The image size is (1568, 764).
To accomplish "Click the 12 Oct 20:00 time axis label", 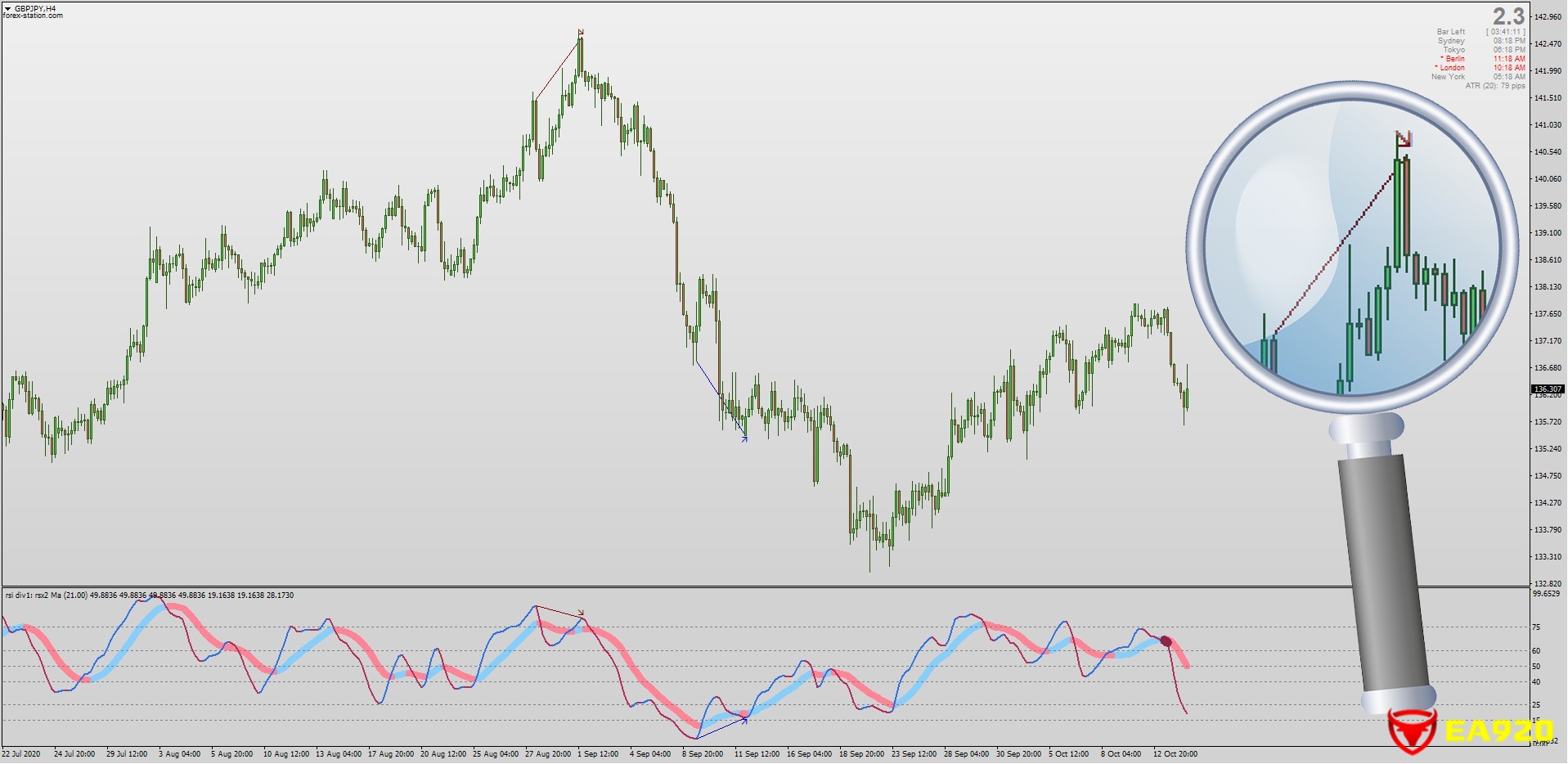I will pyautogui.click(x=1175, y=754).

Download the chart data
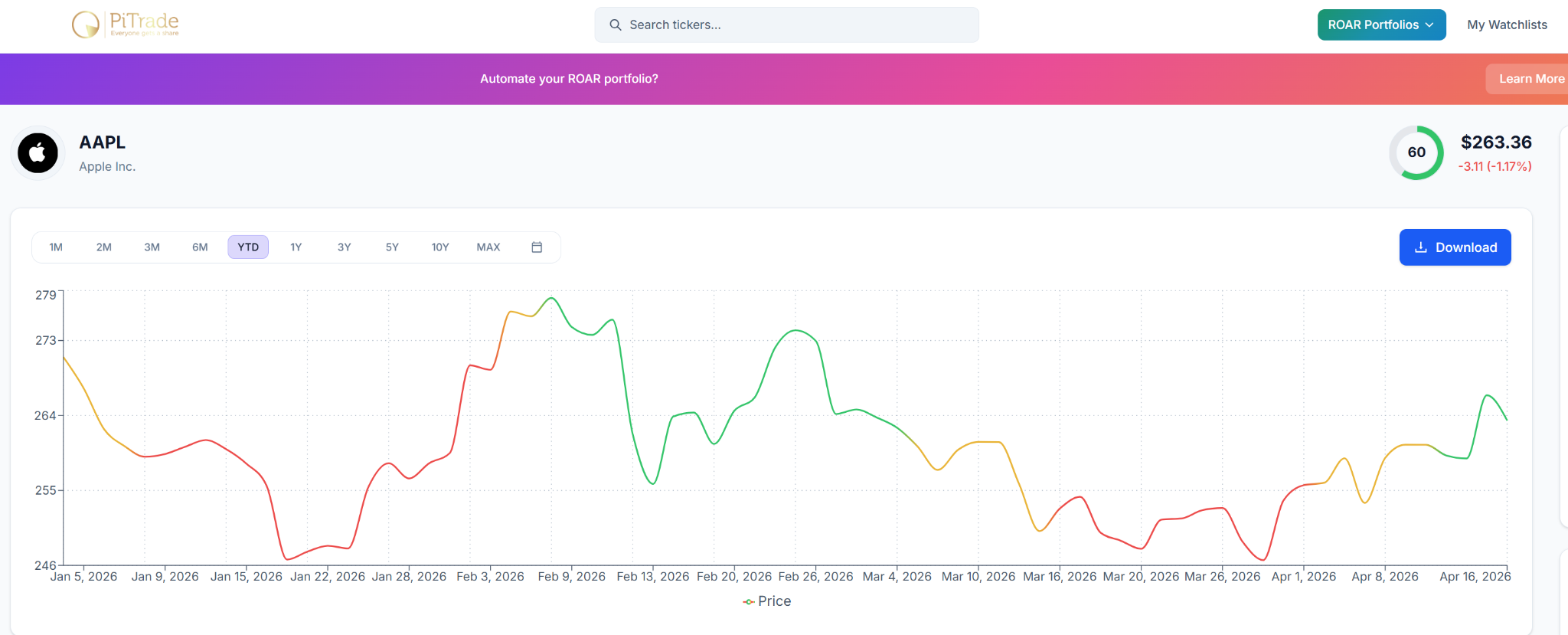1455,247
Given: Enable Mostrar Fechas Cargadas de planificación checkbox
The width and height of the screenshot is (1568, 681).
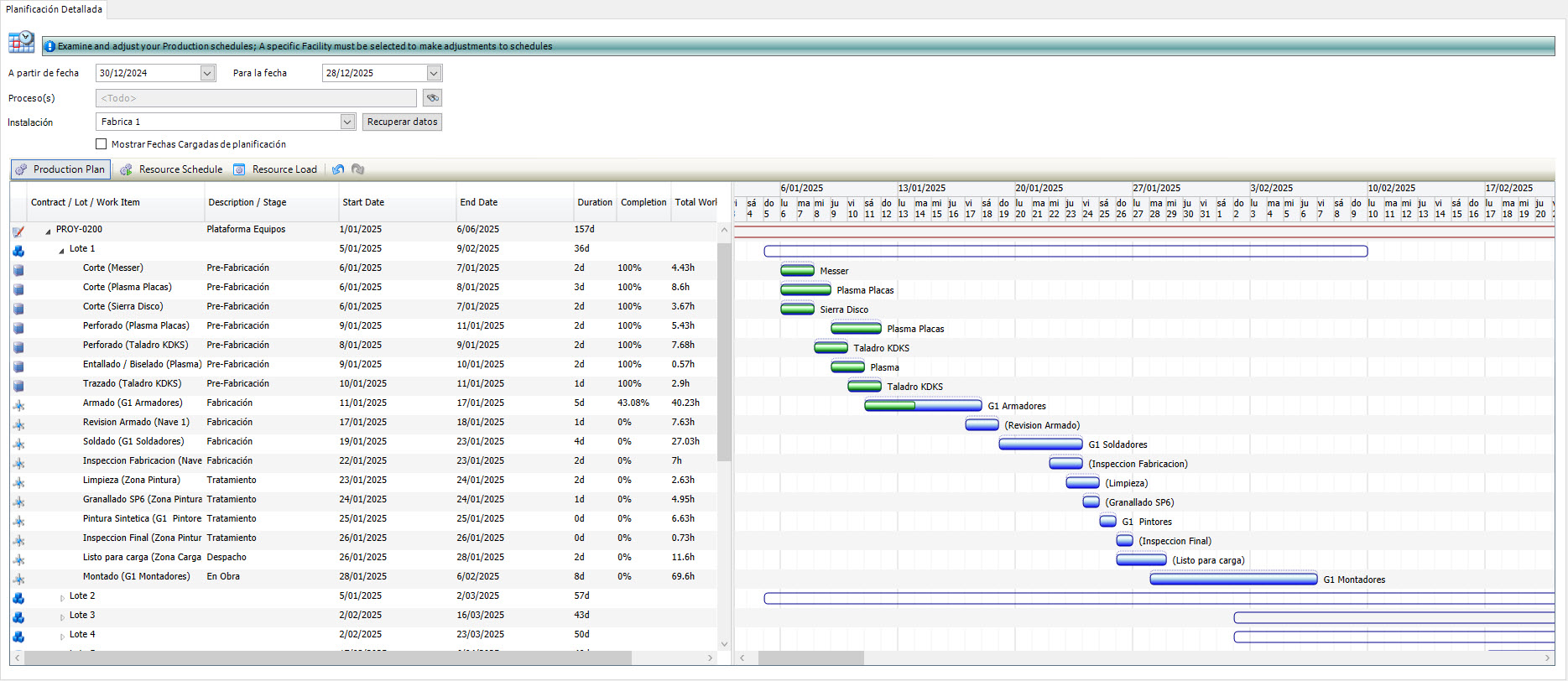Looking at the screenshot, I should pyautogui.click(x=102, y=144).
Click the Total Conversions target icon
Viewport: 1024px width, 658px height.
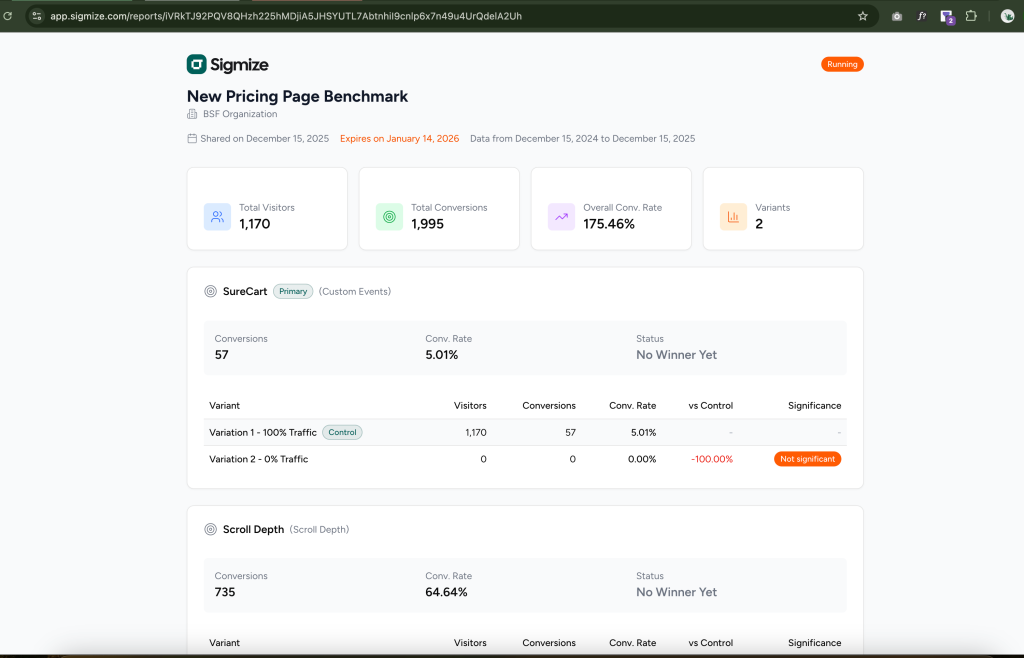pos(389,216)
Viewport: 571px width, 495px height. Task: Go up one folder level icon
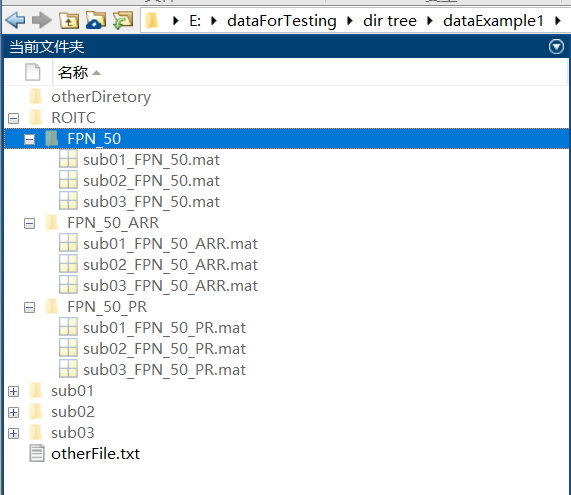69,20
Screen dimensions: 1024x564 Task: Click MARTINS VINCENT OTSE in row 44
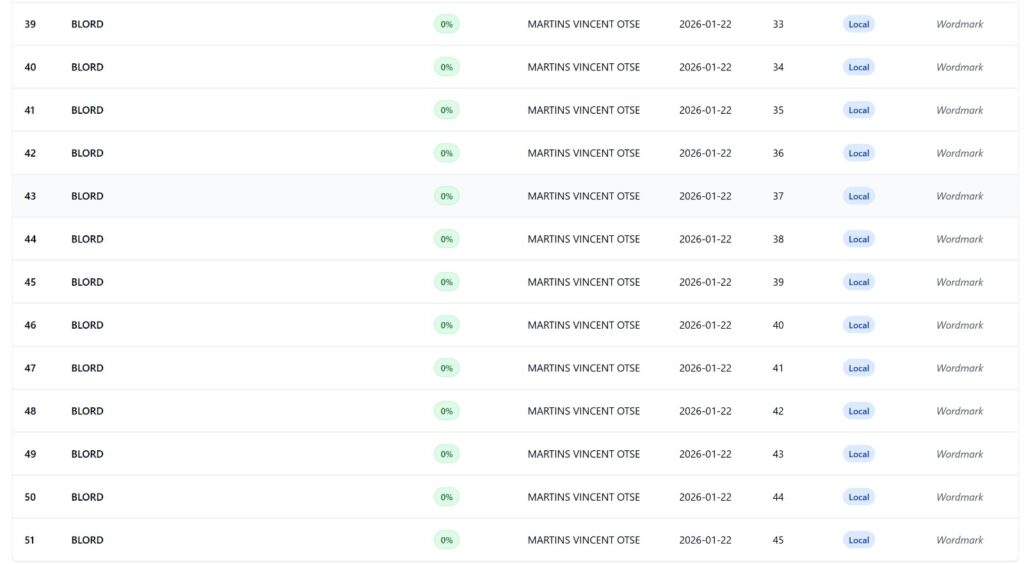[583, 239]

■ **Work to complete**
Drop the pictures, then write out only the lines running from the one containing "Screen dimensions: 1024x564" through the last line above, both included, exactly.

■ **Problem solution**
Screen dimensions: 1024x564 Task: Click MARTINS VINCENT OTSE in row 44
[583, 239]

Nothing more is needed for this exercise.